** PROVIDED TEXT **

=== Begin Enclosure ===

- Interactive map of Aba North
- Aba North Location in Nigeria
- Coordinates: 5°07′30″N 7°22′26″E﻿ / ﻿5.125°N 7.374°E
- Country: Nigeria
- State: Abia State
- Headquarters at:: Eziama Urata

Government
- • Local Government Chairman: Chief Victor Ubani
- • Local Government Deputy Chairman: Mrs. Joy Iwuchukwu

Area
- • Total: 23 km^{2} (8.9 sq mi)

Population (2006 census)
- • Total: 106,844
- • Density: 4,600/km^{2} (12,000/sq mi)
- 3-digit postal code prefix: 450
- ISO 3166 code: NG.AB.AN

= Aba North =

Aba North is a Local Government Area in Aba, Abia State, Nigeria. In the year (1991) Aba North local government was created. The headquarters is at Eziama Uratta. It is amongst the local governments that make up Abia South senatorial zone. Aba North is in the South East geopolitical zone of Nigeria. The Igbo ethnic group is predominant in the area. The people of the area are mostly Christians and traditional worshippers with Igbo and English as the commonly spoken languages. Aba North, an integral part of Ngwaland, consists of indigenes and migrants from other parts of the state who reside in Aba for entrepreneurial and other purposes.

=== End Enclosure ===

Pixel coordinate grounding data
=== Begin Enclosure ===

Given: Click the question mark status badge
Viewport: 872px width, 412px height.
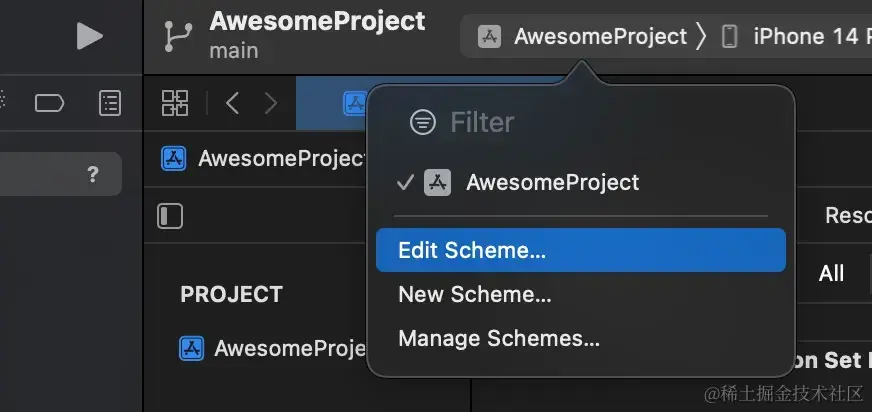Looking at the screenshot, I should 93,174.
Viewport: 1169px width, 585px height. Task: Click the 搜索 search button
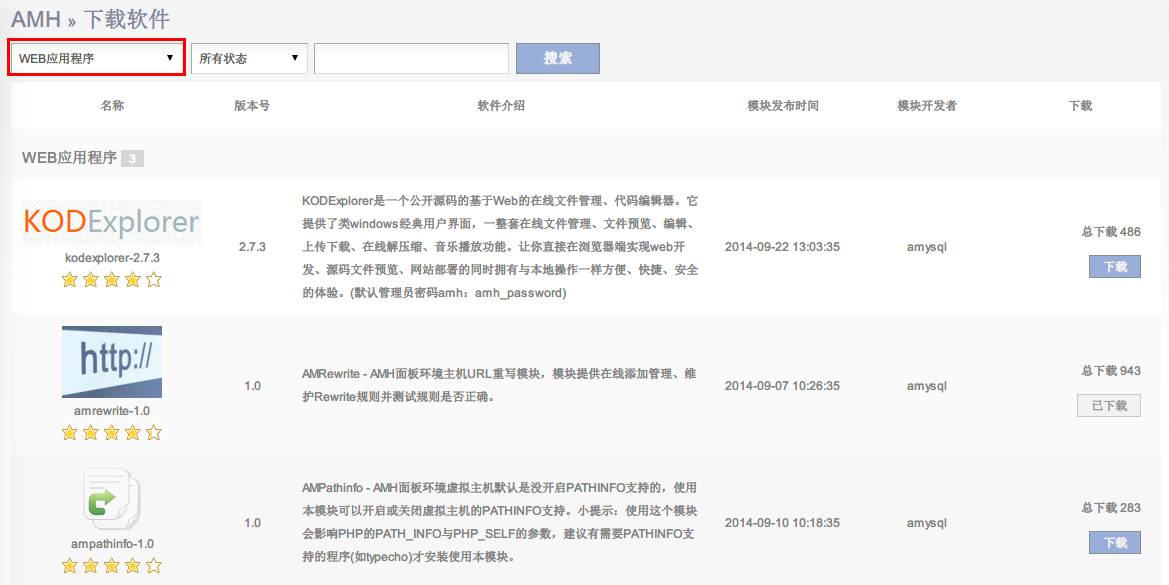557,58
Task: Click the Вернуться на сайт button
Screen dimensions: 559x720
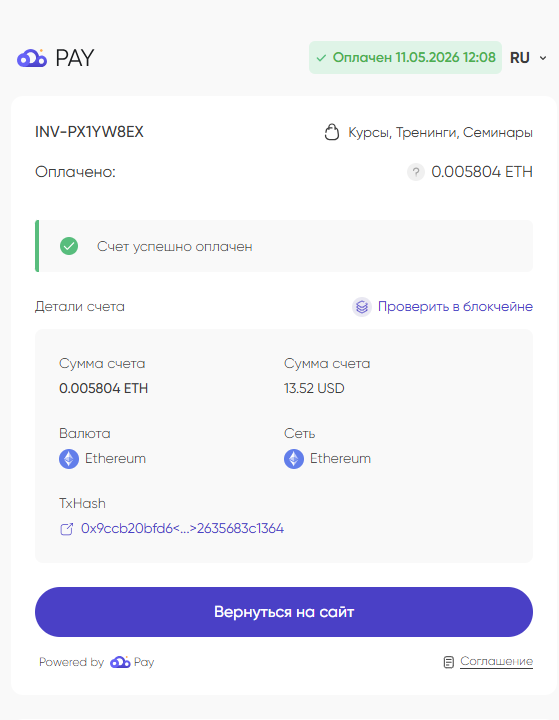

=== End Enclosure ===

** PROBLEM TO SOLVE **
Reproduce the part of the Aba North text above that opens with the words "Population (2006 census)" and closes with "and other purposes.".

** RESULT OF THIS TASK **
Population (2006 census)
- • Total: 106,844
- • Density: 4,600/km^{2} (12,000/sq mi)
- 3-digit postal code prefix: 450
- ISO 3166 code: NG.AB.AN

= Aba North =

Aba North is a Local Government Area in Aba, Abia State, Nigeria. In the year (1991) Aba North local government was created. The headquarters is at Eziama Uratta. It is amongst the local governments that make up Abia South senatorial zone. Aba North is in the South East geopolitical zone of Nigeria. The Igbo ethnic group is predominant in the area. The people of the area are mostly Christians and traditional worshippers with Igbo and English as the commonly spoken languages. Aba North, an integral part of Ngwaland, consists of indigenes and migrants from other parts of the state who reside in Aba for entrepreneurial and other purposes.